In summary, Hopkins says the De Grendel Merlot 2016 and De Grendel Shiraz 2016 will highly collectable. ‘The acid in our De Grendel MCC Brut 2016 is a bit lower, but in a few years it will possibly become rounder, sweeter and more crisp,’ he says. ‘I think we will look back on this season as challenging, but ultimately exciting for our wines.’
While the city of Cape Town was developing rapidly, in 1898, the sumptuous manor house at the De Grendel farm was being built 'in the country'. The Victorian mansion is in the style of architect Herbert Baker’s unique approach to the Cape-Dutch gable style. Baker, who designed the Union Buildings and other well-known and grand South African buildings, designed the De Grendel’s manor house in a way that reflects the grandeur and rich history of the Graaffs that we are all able to appreciate today.
The first baronet, Sir David Graaff, had just bought the farm where he settled his prized Arab horses and Friesland cattle. In the early days Graaff’s coaches for his horses were kept on the hillside of De Grendel’s manor house in the Koetshuis. It was originally a resting place for travelers before crossing the Tygerberg on their way to the interior, and today, the prize Sauvignon Blanc wine produced on the farm gets its name from the Koetshuis.
Soon after his resignation as cabinet member in 1913 Graaff extended the residence. A third gable was added asymmetrically to the imposing double-storey homestead with its eight bedrooms and panoramic seaward view across the plain to Table Mountain. At the time of Graaff’s extensions of the manor house he had a small church built for the use of the people in the neighbourhood. A prominent Cape firm of architects, Parker & Forsyth, drew up the plans. And called the little stone church the Tygerberg Church.
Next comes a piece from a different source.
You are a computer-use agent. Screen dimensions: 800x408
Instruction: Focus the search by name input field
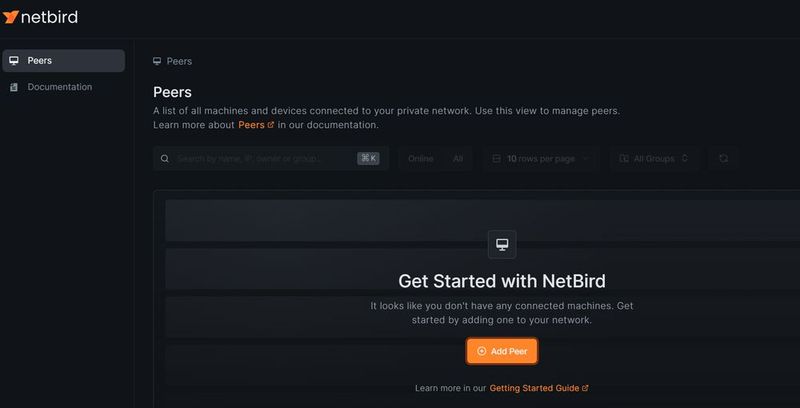pos(260,158)
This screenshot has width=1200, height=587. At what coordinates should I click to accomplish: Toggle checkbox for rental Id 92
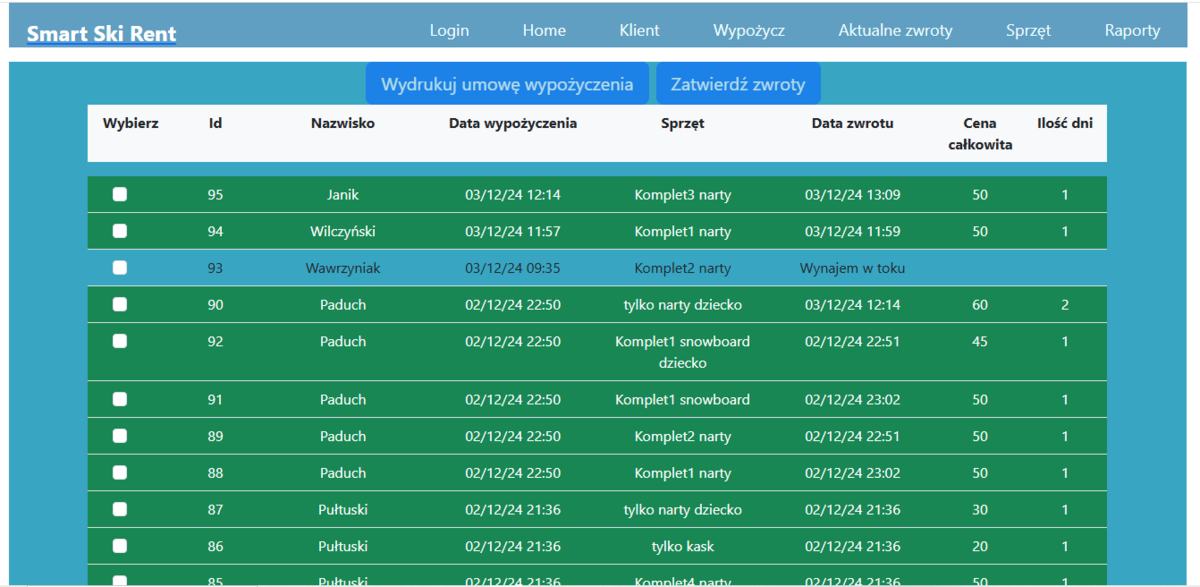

In the cemetery adjoining the little church, all the deceased Graaff baronets and members of their families are peacefully resting.
The wine cellar, officially opened in 2006 after Sir David started producing wine at De Grendel, was designed by a family member, Linda Graaff, the Cape Town architect and daughter of Dr Jannie Graaff, uncle of Sir David. The office of the farm’s owner, presently Sir De Villiers Graaff the fourth baronet, was also moved to this building. Initially the extended structure on the hill was planned closer to the manor house and lower down the slopes of the Tygerberg. But on the higher level where the cellar was eventually built, it encompassed both the magnificent view of Table Mountain and at the back the higher part of the Tygerberg with its renosterveld reserve.
Using the principles of Feng Shui, the ancient system of harmonizing everyone with the surrounding environment, the cellar has been designed and decorated to blend the old with the new, combining the heritage of the Graaff family history with a new era in winemaking and wine tasting. Also, architect Linda Graaff purposely set out to link the public space and private operations of the winemaking process in the cellar. From the front entrance with its pillars which replicate those in the manor’s garden, a ramp goes down to the cellar and winetasting area alongside dramatic windows which act as spy holes into the manufacturing process and into the vast cellar itself where the barrels are stored.
It is a remarkable feat to have the architecture so interwoven with the principles and creations of De Grendel today. Everything that comes out of De Grendel is embellished with it’s exceptional foundations; for what would the wine, the cattle or the land be without them.